Un hiver à Paris sous le Consulat (1802-1803) d'après les lettres de J.-F. Reichardt

XXXVI

45 mars 1803.

Dans ma dernière lettre, j’ai longuement parlé théâtre. Pourtant j'ai omis de donner place dans ma chronique au drame « romantique » de l’'Ambigu. Cette œuvre mirifique de Guilbert-Pixérécourt, la Femme à deux maris (1), mélodrame en trois actes, en prose et à spectacle, doit être signalée à nos imitateurs et traducteurs d’outre-Rhin,. si curieux d'émotions violentes ; ils y trouveront, mieux que dans l’aimable Fanchon la vielleuse, une ample moisson à faire. Il y a là, dans l’espace d’un jour et d’une demi-nuit, une avalanche d’incidents : vieux caporal fanatique de son métier, vieillard aveugle, voleurs, brigands, femme de haute vertu, paysans, filles naïves des champs, saltimbanques, bohémiens, joueurs, ivrognes, enlèvements, meurtres! Admirable pot-pourri d'éléments disparates; amalgame de blanc, de noir, de rouge, en dépit des lois d’Aristote!
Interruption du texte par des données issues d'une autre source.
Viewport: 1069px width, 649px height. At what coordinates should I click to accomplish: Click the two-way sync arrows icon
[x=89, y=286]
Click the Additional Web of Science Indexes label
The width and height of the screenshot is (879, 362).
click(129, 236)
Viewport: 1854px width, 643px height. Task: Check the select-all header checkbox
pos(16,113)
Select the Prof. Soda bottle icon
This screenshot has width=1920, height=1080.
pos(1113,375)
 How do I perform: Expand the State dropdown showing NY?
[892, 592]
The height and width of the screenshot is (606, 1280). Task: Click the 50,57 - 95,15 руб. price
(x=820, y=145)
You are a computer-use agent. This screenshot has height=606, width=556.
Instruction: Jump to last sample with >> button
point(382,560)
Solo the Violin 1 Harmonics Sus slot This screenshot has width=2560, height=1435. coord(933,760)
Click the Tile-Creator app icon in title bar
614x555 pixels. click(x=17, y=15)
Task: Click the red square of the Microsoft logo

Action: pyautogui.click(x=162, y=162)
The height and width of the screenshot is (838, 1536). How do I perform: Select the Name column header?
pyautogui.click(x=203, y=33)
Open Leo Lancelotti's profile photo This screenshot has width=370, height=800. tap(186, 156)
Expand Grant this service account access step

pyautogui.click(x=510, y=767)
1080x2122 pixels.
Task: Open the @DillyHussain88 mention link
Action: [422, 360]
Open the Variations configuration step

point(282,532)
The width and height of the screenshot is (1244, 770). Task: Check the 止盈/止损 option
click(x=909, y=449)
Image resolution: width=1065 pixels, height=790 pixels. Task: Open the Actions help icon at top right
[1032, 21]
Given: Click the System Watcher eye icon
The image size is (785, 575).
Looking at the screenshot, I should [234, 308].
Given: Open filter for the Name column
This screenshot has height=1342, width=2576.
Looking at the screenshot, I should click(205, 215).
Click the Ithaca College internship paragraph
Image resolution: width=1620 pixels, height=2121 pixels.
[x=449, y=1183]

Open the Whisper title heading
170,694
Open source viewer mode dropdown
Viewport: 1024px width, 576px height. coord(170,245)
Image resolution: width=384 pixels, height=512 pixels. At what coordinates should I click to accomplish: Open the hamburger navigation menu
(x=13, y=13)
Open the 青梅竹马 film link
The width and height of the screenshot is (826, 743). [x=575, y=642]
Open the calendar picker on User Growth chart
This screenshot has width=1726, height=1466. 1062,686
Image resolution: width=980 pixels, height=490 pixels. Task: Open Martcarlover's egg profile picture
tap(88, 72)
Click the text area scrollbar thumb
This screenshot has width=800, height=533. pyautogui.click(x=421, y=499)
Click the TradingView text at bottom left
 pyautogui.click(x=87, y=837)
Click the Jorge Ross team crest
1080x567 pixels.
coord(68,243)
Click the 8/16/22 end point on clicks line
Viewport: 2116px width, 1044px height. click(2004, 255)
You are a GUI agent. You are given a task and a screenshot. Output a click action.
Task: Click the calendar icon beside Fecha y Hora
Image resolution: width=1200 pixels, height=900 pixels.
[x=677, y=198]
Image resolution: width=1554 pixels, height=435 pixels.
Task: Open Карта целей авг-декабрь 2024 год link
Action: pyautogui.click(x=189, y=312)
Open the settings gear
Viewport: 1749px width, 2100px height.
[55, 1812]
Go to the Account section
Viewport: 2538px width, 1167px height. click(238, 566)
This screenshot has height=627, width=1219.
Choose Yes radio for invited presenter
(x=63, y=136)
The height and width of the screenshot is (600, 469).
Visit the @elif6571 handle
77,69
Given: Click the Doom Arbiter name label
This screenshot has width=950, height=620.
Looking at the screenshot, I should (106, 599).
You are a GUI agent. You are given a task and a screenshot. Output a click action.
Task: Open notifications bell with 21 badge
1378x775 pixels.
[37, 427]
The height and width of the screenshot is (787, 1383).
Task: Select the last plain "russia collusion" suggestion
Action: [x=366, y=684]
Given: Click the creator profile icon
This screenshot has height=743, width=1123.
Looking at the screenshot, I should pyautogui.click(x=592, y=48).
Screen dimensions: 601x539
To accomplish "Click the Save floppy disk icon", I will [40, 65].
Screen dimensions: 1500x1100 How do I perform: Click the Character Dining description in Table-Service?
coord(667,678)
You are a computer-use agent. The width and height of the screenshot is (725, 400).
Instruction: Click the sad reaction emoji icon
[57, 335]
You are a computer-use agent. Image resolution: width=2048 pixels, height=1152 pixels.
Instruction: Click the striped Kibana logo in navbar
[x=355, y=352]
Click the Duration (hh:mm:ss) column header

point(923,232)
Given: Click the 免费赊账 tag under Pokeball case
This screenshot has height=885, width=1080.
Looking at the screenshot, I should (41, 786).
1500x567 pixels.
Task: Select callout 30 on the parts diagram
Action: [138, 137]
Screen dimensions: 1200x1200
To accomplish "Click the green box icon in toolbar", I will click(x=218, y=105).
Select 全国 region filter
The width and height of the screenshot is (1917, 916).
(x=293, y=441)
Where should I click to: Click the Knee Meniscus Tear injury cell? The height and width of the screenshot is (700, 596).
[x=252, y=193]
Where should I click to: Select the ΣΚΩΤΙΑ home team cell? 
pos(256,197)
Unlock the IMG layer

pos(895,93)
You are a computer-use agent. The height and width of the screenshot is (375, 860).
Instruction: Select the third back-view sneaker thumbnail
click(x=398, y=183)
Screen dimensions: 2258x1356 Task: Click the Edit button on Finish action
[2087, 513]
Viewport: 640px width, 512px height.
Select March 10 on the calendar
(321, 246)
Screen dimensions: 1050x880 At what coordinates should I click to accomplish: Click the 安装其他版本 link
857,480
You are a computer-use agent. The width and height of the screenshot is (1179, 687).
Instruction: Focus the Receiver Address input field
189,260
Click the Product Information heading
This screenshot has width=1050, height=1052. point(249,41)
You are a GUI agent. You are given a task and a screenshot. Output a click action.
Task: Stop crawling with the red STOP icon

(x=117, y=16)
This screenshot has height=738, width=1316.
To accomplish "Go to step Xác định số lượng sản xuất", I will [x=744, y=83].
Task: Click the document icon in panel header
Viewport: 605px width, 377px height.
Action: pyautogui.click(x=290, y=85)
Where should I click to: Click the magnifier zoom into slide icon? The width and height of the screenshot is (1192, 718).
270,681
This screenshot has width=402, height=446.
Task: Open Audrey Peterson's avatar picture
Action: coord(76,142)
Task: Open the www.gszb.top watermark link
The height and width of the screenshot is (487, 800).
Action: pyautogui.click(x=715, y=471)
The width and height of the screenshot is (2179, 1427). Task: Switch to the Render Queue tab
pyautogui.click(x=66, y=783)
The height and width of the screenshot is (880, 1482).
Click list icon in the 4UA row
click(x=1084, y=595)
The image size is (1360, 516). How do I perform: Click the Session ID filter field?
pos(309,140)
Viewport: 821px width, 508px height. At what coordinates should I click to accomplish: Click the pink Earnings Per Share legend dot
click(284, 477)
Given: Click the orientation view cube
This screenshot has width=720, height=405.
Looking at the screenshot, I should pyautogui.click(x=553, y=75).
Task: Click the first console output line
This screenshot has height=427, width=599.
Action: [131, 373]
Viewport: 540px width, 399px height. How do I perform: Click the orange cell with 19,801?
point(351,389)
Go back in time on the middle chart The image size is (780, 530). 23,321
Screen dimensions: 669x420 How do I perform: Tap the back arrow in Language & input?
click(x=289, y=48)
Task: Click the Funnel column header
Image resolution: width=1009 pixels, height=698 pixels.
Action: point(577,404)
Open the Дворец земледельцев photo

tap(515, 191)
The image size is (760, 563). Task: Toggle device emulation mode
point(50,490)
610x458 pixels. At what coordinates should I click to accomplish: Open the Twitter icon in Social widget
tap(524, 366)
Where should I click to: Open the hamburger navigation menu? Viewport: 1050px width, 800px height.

La troupe de l’Ambigu trouve moyen de jouer cette monstruosité avec naturel et vivacité, en se lançant dans le genre scénique allemand plutôt qu’en suivant les traditions françaises. — Le public parisien, qui ne rêve que plaies et bosses, est ravi du spectacle.

(4) La Femme à deux maris est de 1802.